◆ Dataset extract
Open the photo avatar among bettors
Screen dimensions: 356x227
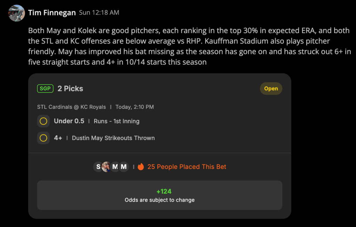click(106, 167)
* * *
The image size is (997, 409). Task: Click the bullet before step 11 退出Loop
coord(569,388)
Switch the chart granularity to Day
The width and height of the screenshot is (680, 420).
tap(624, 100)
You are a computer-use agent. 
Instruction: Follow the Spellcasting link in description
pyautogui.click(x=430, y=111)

◆ Work item
All lines in the listing above from the line containing "The image size" to the line containing "You are a computer-use agent.", inclusive, should be retyped exactly; no other lines should appear.

◆ Response to this exercise
The image size is (997, 409). Task: Click the bullet before step 11 退出Loop
coord(569,388)
Switch the chart granularity to Day
The width and height of the screenshot is (680, 420).
tap(624, 100)
You are a computer-use agent. 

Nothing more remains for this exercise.